[Supplied information — start]

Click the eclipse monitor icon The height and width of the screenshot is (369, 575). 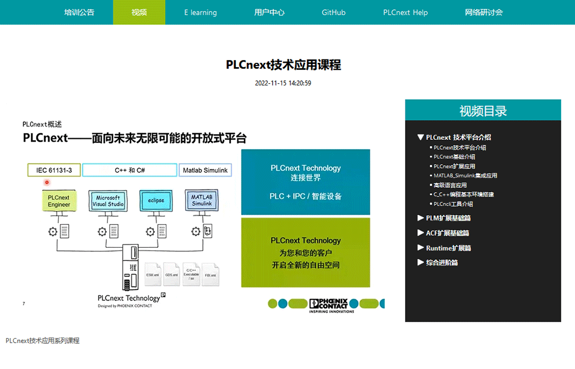pos(156,200)
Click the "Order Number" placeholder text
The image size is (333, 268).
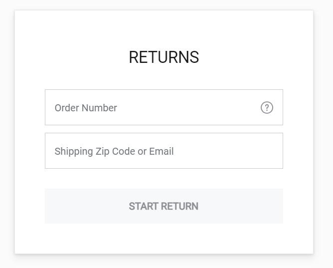[x=86, y=108]
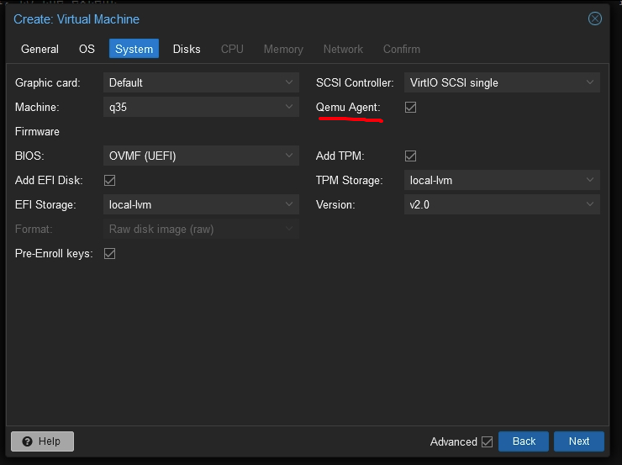
Task: Open the BIOS dropdown set to OVMF
Action: tap(201, 156)
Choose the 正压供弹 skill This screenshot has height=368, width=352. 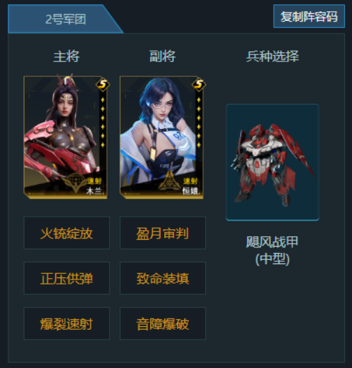pos(67,278)
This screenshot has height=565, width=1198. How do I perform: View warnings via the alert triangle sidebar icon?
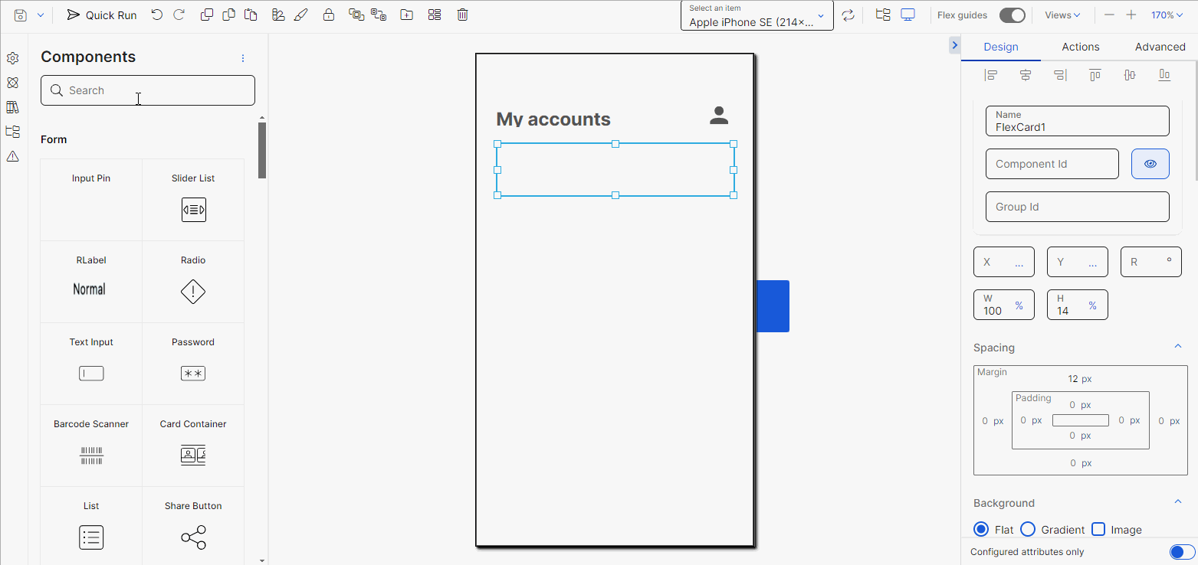point(12,156)
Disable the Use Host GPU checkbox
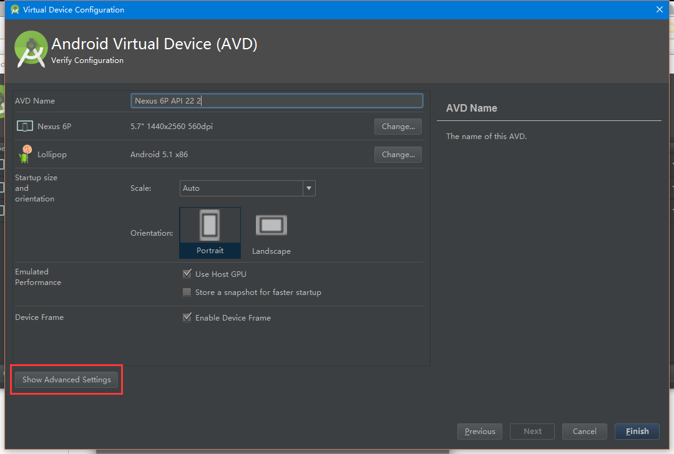 click(187, 274)
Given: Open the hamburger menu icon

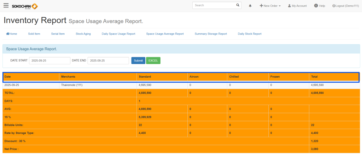Looking at the screenshot, I should [6, 6].
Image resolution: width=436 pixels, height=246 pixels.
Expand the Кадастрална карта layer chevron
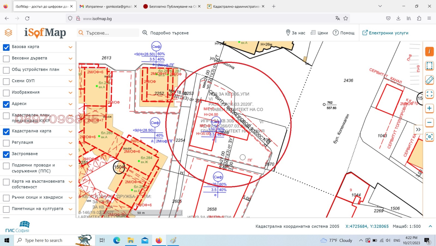coord(71,131)

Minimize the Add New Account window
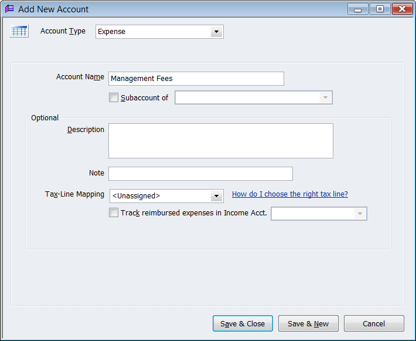click(358, 9)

[Supplied information — finish]

Word for word, set down the lines from the line with "Image resolution: width=436" through the last line of the entries, and nothing else; the pictures stay out.

Image resolution: width=436 pixels, height=246 pixels.
Expand the Кадастрална карта layer chevron
coord(71,131)

Minimize the Add New Account window
click(358, 9)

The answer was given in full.